(Beginning of SUPPLIED RECORDS)

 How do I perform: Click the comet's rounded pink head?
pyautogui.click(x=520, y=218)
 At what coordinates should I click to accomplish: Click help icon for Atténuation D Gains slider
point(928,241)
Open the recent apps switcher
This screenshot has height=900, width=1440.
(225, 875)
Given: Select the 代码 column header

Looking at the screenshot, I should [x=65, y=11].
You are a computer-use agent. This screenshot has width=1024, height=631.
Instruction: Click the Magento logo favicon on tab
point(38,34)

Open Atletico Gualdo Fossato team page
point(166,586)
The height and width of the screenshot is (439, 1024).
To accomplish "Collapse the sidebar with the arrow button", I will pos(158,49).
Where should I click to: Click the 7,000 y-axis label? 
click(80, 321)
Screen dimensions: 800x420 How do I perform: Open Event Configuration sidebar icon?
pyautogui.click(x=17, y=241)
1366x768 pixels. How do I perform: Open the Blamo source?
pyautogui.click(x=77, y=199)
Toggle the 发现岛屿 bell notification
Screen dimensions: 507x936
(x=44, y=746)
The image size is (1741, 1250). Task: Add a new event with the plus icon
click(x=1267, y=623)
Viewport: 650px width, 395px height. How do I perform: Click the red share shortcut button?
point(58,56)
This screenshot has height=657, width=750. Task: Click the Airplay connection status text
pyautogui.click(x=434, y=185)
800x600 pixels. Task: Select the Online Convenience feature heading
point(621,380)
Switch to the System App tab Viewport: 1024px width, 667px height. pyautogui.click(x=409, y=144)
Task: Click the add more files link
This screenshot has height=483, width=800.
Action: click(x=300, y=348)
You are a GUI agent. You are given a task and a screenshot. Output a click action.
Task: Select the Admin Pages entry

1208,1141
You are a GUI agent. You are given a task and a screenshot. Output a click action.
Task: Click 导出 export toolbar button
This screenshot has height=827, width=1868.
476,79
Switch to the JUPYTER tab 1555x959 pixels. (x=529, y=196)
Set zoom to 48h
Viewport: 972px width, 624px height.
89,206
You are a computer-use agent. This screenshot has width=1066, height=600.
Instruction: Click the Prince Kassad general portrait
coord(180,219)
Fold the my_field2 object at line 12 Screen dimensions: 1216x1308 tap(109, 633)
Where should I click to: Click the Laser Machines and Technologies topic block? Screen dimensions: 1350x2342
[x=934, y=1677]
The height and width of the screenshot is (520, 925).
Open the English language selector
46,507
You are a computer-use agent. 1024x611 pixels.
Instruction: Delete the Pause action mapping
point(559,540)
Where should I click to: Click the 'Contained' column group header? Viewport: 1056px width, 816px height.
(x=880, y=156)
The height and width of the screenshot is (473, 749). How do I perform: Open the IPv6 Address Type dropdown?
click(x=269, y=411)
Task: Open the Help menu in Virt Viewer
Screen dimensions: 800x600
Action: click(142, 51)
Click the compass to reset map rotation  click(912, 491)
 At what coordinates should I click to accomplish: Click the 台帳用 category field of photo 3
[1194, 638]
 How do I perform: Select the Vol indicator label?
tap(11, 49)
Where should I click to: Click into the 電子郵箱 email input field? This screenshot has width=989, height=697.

(End of SUPPLIED RECORDS)

### TO DO
The full set of records above must be reproduced exactly in the reply.

### SOLUTION TO THE EXERCISE
 How do I perform: Click the comet's rounded pink head?
pyautogui.click(x=520, y=218)
 At what coordinates should I click to accomplish: Click help icon for Atténuation D Gains slider
point(928,241)
Open the recent apps switcher
This screenshot has height=900, width=1440.
(225, 875)
Given: Select the 代码 column header

Looking at the screenshot, I should [x=65, y=11].
You are a computer-use agent. This screenshot has width=1024, height=631.
Instruction: Click the Magento logo favicon on tab
point(38,34)

Open Atletico Gualdo Fossato team page
point(166,586)
The height and width of the screenshot is (439, 1024).
To accomplish "Collapse the sidebar with the arrow button", I will pos(158,49).
Where should I click to: Click the 7,000 y-axis label? 
click(80, 321)
Screen dimensions: 800x420 How do I perform: Open Event Configuration sidebar icon?
pyautogui.click(x=17, y=241)
1366x768 pixels. How do I perform: Open the Blamo source?
pyautogui.click(x=77, y=199)
Toggle the 发现岛屿 bell notification
Screen dimensions: 507x936
(x=44, y=746)
The image size is (1741, 1250). Task: Add a new event with the plus icon
click(x=1267, y=623)
Viewport: 650px width, 395px height. How do I perform: Click the red share shortcut button?
point(58,56)
This screenshot has height=657, width=750. Task: Click the Airplay connection status text
pyautogui.click(x=434, y=185)
800x600 pixels. Task: Select the Online Convenience feature heading
point(621,380)
Switch to the System App tab Viewport: 1024px width, 667px height. pyautogui.click(x=409, y=144)
Task: Click the add more files link
This screenshot has height=483, width=800.
Action: click(x=300, y=348)
You are a GUI agent. You are given a task and a screenshot. Output a click action.
Task: Select the Admin Pages entry

1208,1141
You are a GUI agent. You are given a task and a screenshot. Output a click action.
Task: Click 导出 export toolbar button
This screenshot has height=827, width=1868.
476,79
Switch to the JUPYTER tab 1555x959 pixels. (x=529, y=196)
Set zoom to 48h
Viewport: 972px width, 624px height.
89,206
You are a computer-use agent. This screenshot has width=1066, height=600.
Instruction: Click the Prince Kassad general portrait
coord(180,219)
Fold the my_field2 object at line 12 Screen dimensions: 1216x1308 tap(109, 633)
Where should I click to: Click the Laser Machines and Technologies topic block? Screen dimensions: 1350x2342
[x=934, y=1677]
The height and width of the screenshot is (520, 925).
Open the English language selector
46,507
You are a computer-use agent. 1024x611 pixels.
Instruction: Delete the Pause action mapping
point(559,540)
Where should I click to: Click the 'Contained' column group header? Viewport: 1056px width, 816px height.
(x=880, y=156)
The height and width of the screenshot is (473, 749). How do I perform: Open the IPv6 Address Type dropdown?
click(x=269, y=411)
Task: Open the Help menu in Virt Viewer
Screen dimensions: 800x600
Action: click(142, 51)
Click the compass to reset map rotation  click(912, 491)
 At what coordinates should I click to accomplish: Click the 台帳用 category field of photo 3
[1194, 638]
 How do I perform: Select the Vol indicator label?
tap(11, 49)
Where should I click to: Click into the 電子郵箱 email input field? This screenshot has width=989, height=697.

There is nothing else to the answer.